Kachi Lithium Project Faces Price Volatility and Regulatory Hurdles Despite Cost Cuts
Lake Resources has released an updated feasibility study for its Kachi lithium brine project, revealing significant capital and operating cost reductions that enhance the project's competitive edge in the lithium market.
- 16% reduction in capital expenditure to US$1.157 billion
- 3% decrease in operating costs to US$5,895 per tonne LCE
- Incorporation of Lilac Solutions Gen 4 direct lithium extraction technology
- Updated resource and reserve estimates with higher lithium concentrations
- Robust financial metrics, pre-tax NPV10 of US$1.47 billion and IRR of 22.5%
Updated Feasibility Study Highlights Cost Efficiencies
Lake Resources N.L. has unveiled a Definitive Feasibility Study (DFS) Addendum for its flagship Kachi lithium brine project in Argentina, delivering a material update to its December 2023 study. The addendum showcases a 16% reduction in capital expenditure (CAPEX) to US$1.157 billion and a 3% cut in operating expenditure (OPEX) to US$5,895 per tonne of lithium carbonate equivalent (LCE), positioning Kachi as one of the lowest-cost lithium producers globally.
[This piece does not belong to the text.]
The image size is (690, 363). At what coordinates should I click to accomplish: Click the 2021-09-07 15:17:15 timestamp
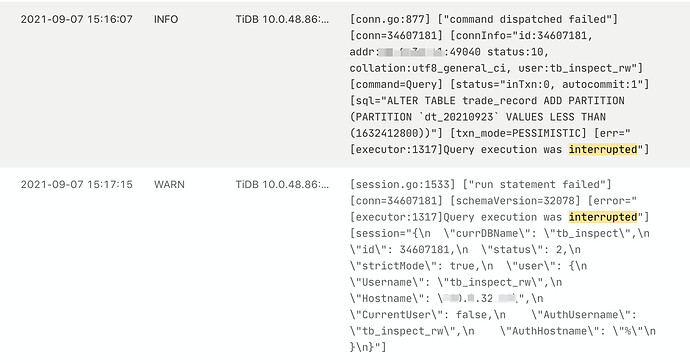[77, 184]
These savings stem from a series of engineering optimizations, including a higher average lithium brine concentration of 249 mg/L used in the updated design basis, compared to 205 mg/L previously. This improvement alone enables the elimination of several extraction wells and associated infrastructure, reducing both upfront and ongoing costs.
Technological Advances Drive Performance Gains
Central to the cost reductions is the adoption of Lilac Solutions’ Generation 4 direct lithium extraction (DLE) technology. This latest iteration doubles the lifespan of ion exchange media and boosts lithium recovery rates from 80% to 90%, while significantly cutting water and reagent consumption. The technology’s enhanced efficiency allows for a smaller plant footprint and lower energy demands, contributing to the overall CAPEX and OPEX improvements.
Complementing this, the project has optimized its wellfield layout and pipeline network, switching to high-density polyethylene (HDPE) piping to reduce material costs and simplify installation. The elimination of the ultrafiltration system in favor of pressure filtration further streamlines operations.
Robust Resource and Reserve Base Underpins Project Economics
The updated mineral resource estimate now totals 11.1 million tonnes of LCE, with the measured and indicated resource categories increasing by approximately 10%. The ore reserve update reflects an average lithium grade of 268 mg/L over a 25-year life of mine, slightly higher than the DFS Addendum design basis, indicating potential for further cost optimizations.
Financially, the project demonstrates strong resilience with a pre-tax net present value (NPV10) of US$1.47 billion and an internal rate of return (IRR) of 22.5%. Post-tax figures remain robust with an NPV10 of US$1.01 billion and IRR of 19.7%. The project targets steady production of 25,000 tonnes per annum of battery-grade lithium carbonate, supported by a streamlined single-phase construction approach enabled by anticipated grid power availability.
Environmental and Strategic Outlook
Environmental approvals are progressing, with the final Exploitation Environmental Impact Assessment (EIA) approval expected in the second half of 2025. The project’s design incorporates sustainable water management and reinjection strategies to maintain aquifer pressure and minimize ecological impact.
Lake Resources is concurrently advancing a strategic alternatives process, exploring options such as partial or full sale of its interest, partnerships, or mergers. This reflects a proactive approach to preserving financial flexibility and maximizing shareholder value amid evolving market conditions.
Bottom Line?
With significant cost reductions and enhanced technology, Kachi is poised to strengthen its position in the competitive lithium market, though investors should watch lithium price volatility and regulatory milestones closely.
Questions in the middle?
- How will lithium price fluctuations impact Kachi’s long-term profitability?
- What are the potential outcomes and timelines of Lake Resources’ strategic alternatives process?
- Can Lilac Solutions’ Gen 4 technology scale effectively to meet full production demands?